# Start of Material supplied

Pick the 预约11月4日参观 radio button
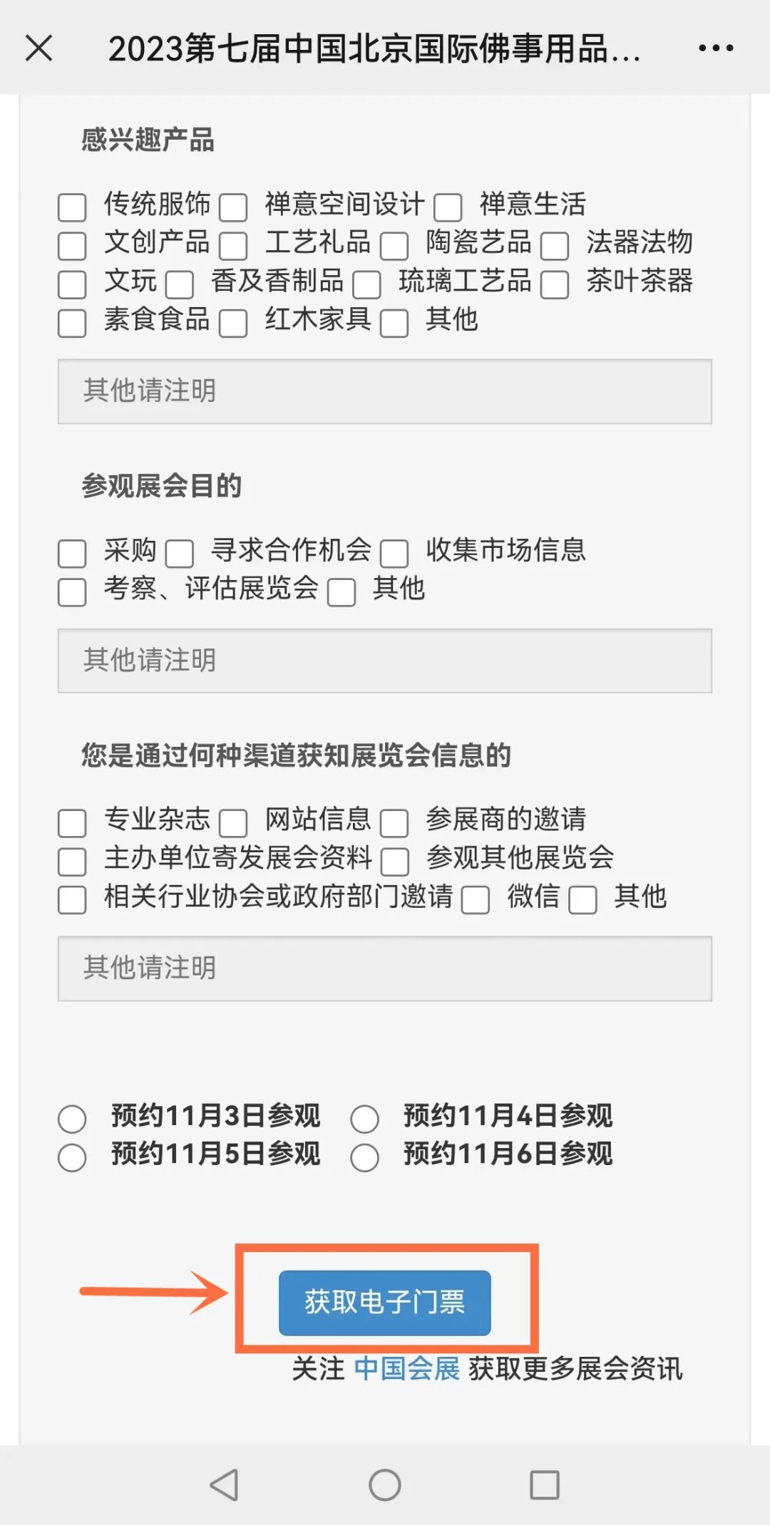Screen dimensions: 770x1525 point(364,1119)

# End of Material supplied
# Start of Material supplied

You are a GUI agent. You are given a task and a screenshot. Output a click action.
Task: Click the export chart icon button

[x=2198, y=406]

# End of Material supplied

▸ Exercise: Lay out the records, everything from the line containing "You are a GUI" down to the line containing "[x=2198, y=406]", as a two-column CSV with the columns "prompt" and "coordinates". Give one row per record: its text under "prompt" and its answer under "coordinates", each in a single quoted field with line breaks replaced by spaces.

▸ Full solution:
prompt,coordinates
"You are a GUI agent. You are given a task and a screenshot. Output a click action. Task: Click the export chart icon button","[x=2198, y=406]"